SELECTED PASSAGE:
━━━━━━━━━━

David Hytner 

Chelsea youngsters struggling under weight of pressure, admits Pochettino

Mauricio Pochettino has admitted Chelsea’s young players are struggling with the pressure of playing for the club
  
  

Cole Palmer
Cole Palmer is one young player who has thrived under pressure. Photograph: John Walton/PA

Mauricio Pochettino said that many of his young players have struggled to cope with the pressure at Chelsea on the day he organised a team-bonding barbecue at the training ground – part of the ongoing drive to improve chemistry and assimilation.

The manager, who is preparing for Sunday’s FA Cup quarter-final at home to Leicester, has overseen an incredible churn of players since his arrival last summer. There are only three survivors, for example, from the 2021 FA Cup final match-day squad that lost to Leicester – Reece James, Thiago Silva and Ben Chilwell.

Pochettino made it clear that Cole Palmer, who joined as part of the influx last summer, was an exception, talking up the midfielder’s quality but “most importantly how he deals with the pressure.” It has been a different story elsewhere.

━━━━━━━━━━

EXTRACTED MATERIAL:
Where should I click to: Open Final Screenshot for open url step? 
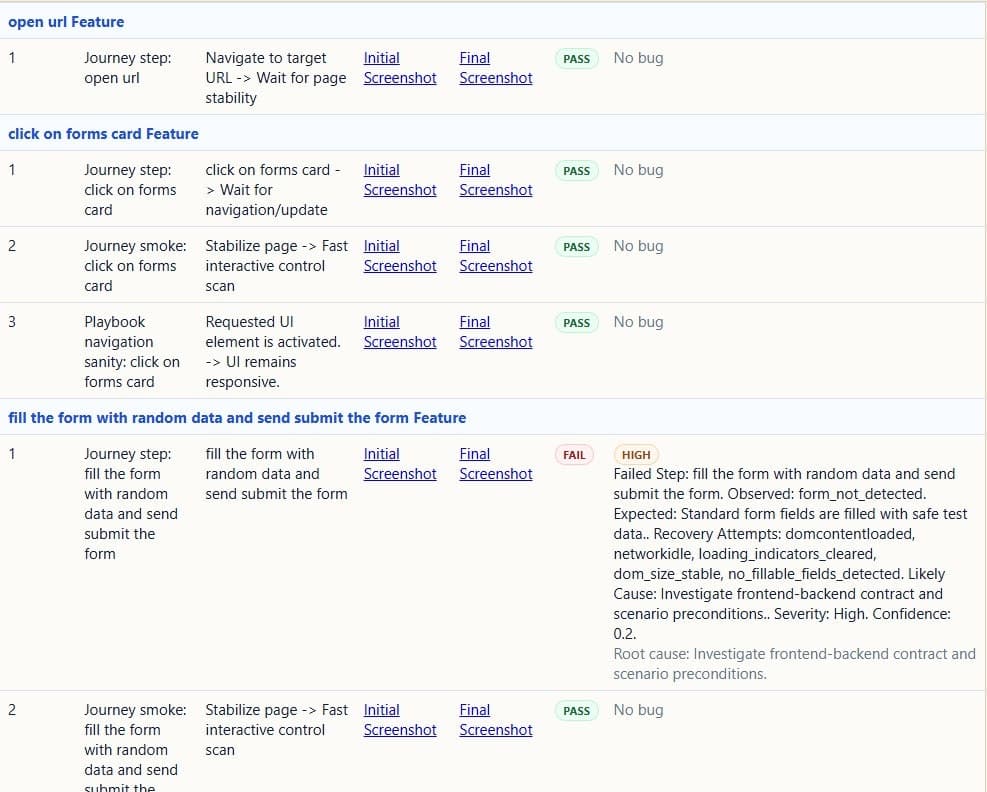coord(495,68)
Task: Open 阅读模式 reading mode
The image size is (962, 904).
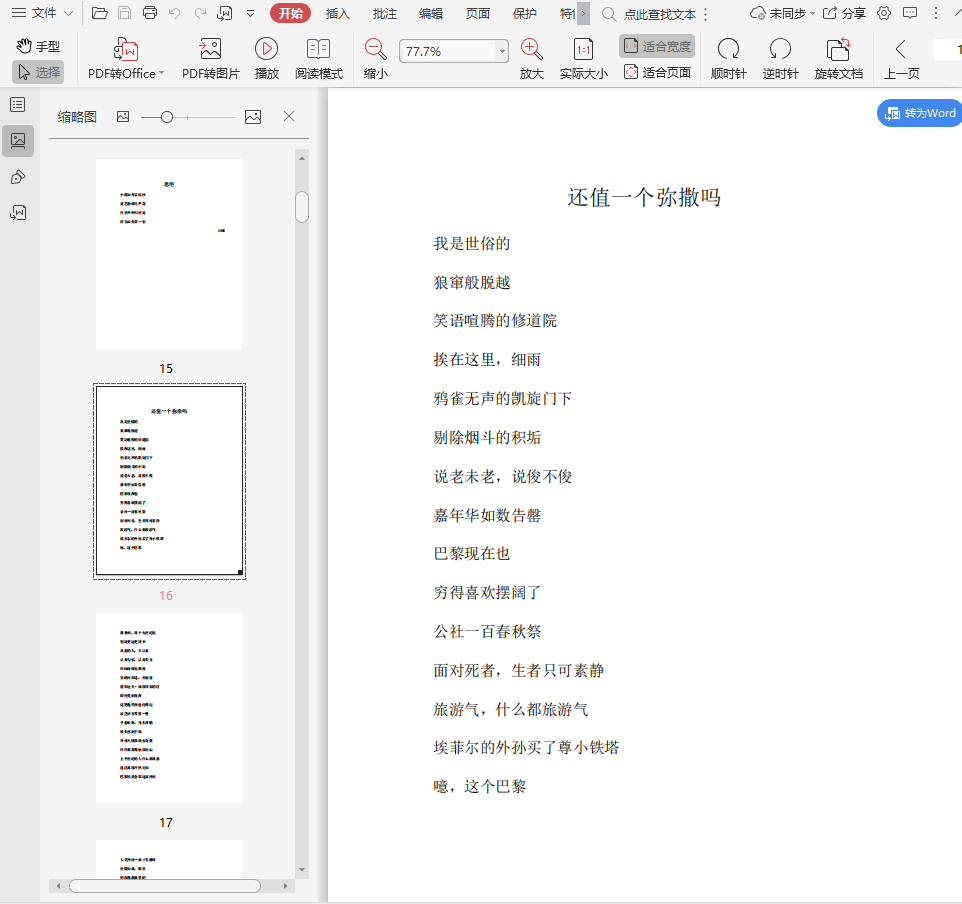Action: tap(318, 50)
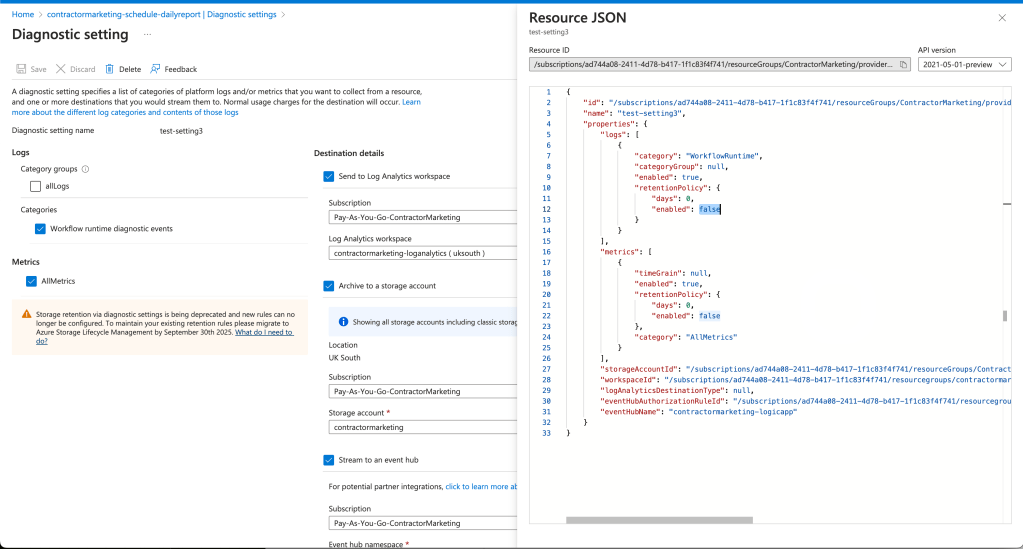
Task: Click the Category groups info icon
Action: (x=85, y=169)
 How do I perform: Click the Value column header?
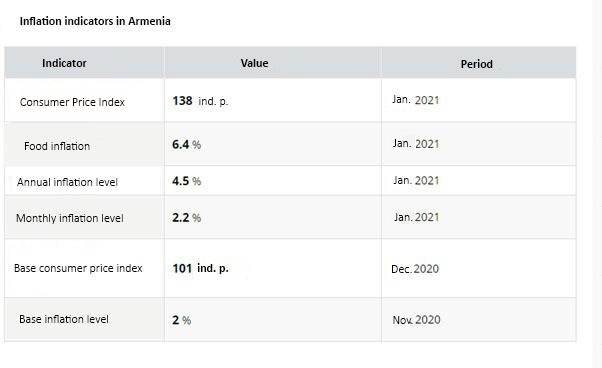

━━━━━━━━━━

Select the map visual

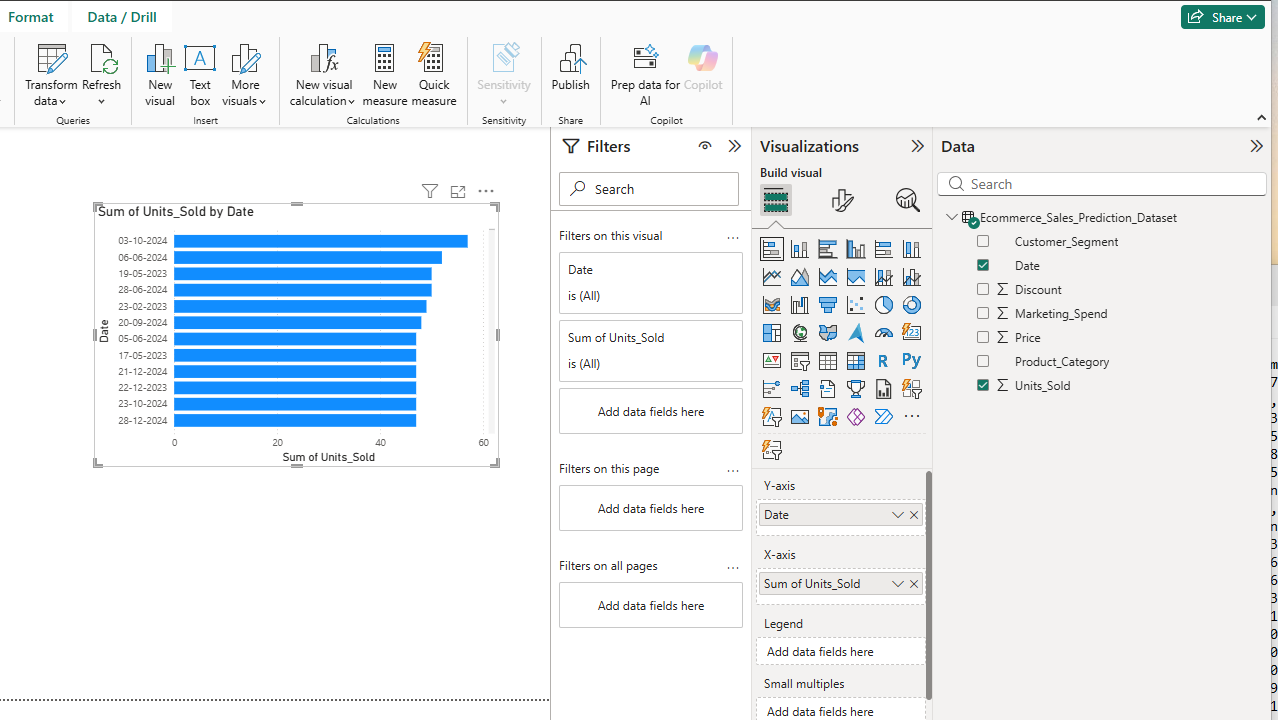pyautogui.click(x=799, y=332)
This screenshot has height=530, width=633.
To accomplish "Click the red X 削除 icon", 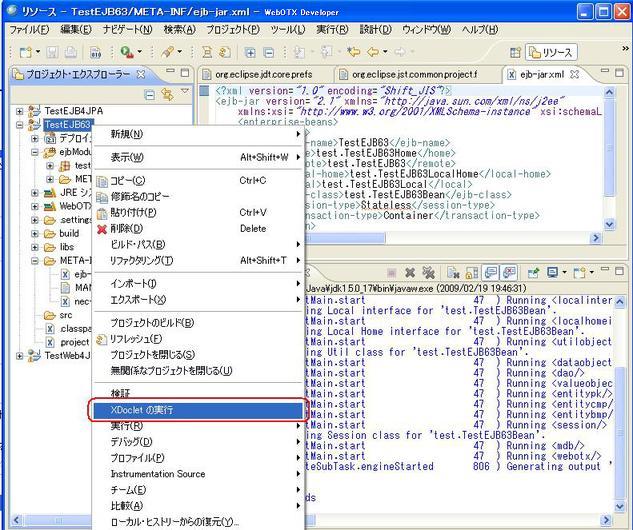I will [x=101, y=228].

━━━━━━━━━━

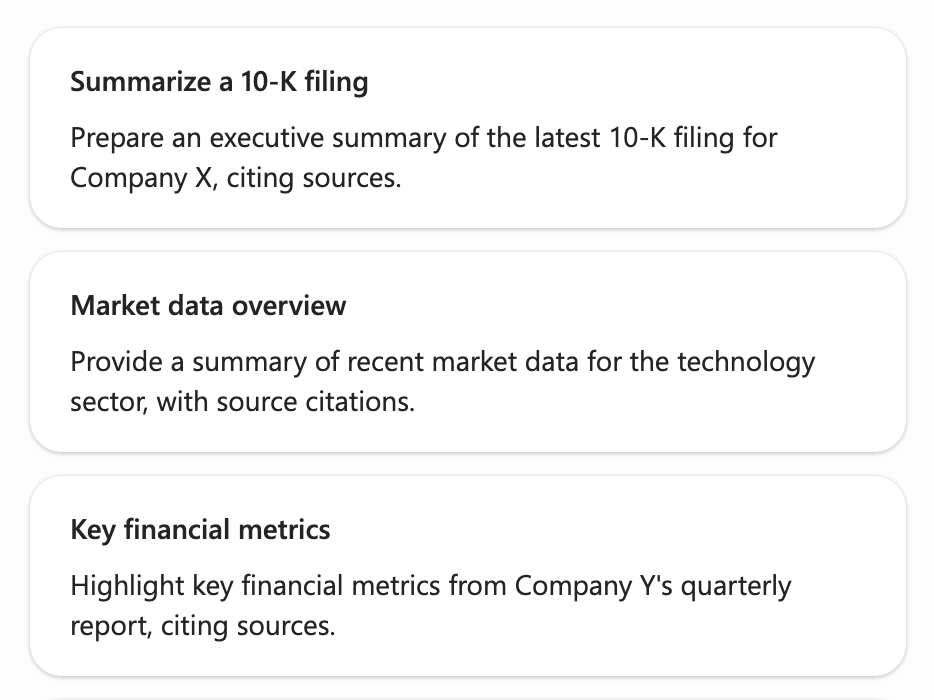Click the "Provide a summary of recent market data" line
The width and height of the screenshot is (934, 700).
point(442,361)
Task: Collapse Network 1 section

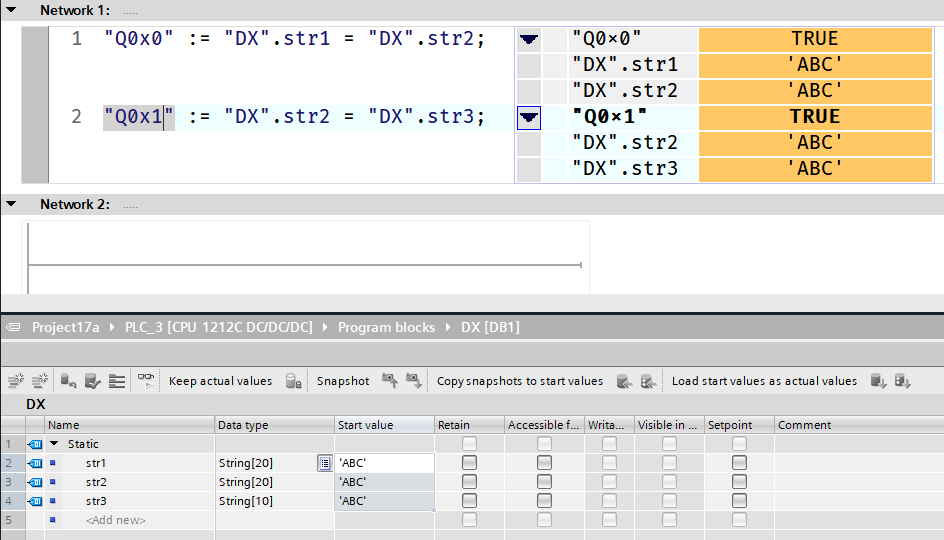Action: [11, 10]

━━━━━━━━━━

EXERCISE 1:
Do the following statements agree with the article on Pochettino and Chelsea's young players? For each, answer yes or no and quote the deciding words from the article.
(a) Pochettino organized a team-bonding barbecue at the training ground.
(b) Four players remain from the 2021 FA Cup final match-day squad that lost to Leicester.
(c) Chelsea's FA Cup quarter-final on Sunday is an away game at Leicester.
EXERCISE 2:
Can you proceed with the article on Pochettino and Chelsea's young players, carrying it on from its last sentence?

WRITTEN REPLY 1:
(a) Yes: "he organised a team-bonding barbecue at the training ground"
(b) No: "There are only three survivors"
(c) No: "Sunday’s FA Cup quarter-final at home to Leicester"

WRITTEN REPLY 2:
“In the same time that you ask me about Cole Palmer, not all the players have the same process to be settled at the club or to perform,” Pochettino said. “We are in a process that the main group, the main young players … of course, they struggle a little bit to deal with the pressure to play for Chelsea.

“That is the thing we are aware of and we are focused on trying to help them in all the areas. It’s not only to help them in the two hours of training. We have spent a lot of time talking [with them], and talking, too, with the people that work around these guys. If we can help them in all the different areas in their life, I think after [that] the most easy thing is to help them perform on the pitch.”

Pochettino has repeatedly stressed the need for time and patience, which is not limitless as his team languish 11th in the Premier League. But things like the barbecue, which was held on Friday lunchtime after training, are an attempt to create a family atmosphere, to connect the players to the wider staff at the club.

“The most important is that the players understand what it means to be Chelsea players and to share with people you sometimes don’t see – from the office,” Pochettino said. “For sure we are not going to score goals because we’ve had a barbecue. But it’s about communication and feeling better; like it is not only a training ground where you come to work, it’s a home.”

Pochettino said there were 120-130 people at the barbecue and he was not in charge of the food. “The nutritionists are responsible,” he said, with a smile. “We drink water, orange juice. We cannot drink alcohol or eat too much fat. We eat protein, green salad. No fries!”

There is extra emphasis on the FA Cup for Pochettino, given the league position and the loss to Liverpool in the Carabao Cup final. It has been a relentlessly trying season, ever volatile and Pochettino seemed to catch the mood when he considered what success at the end of it may look like.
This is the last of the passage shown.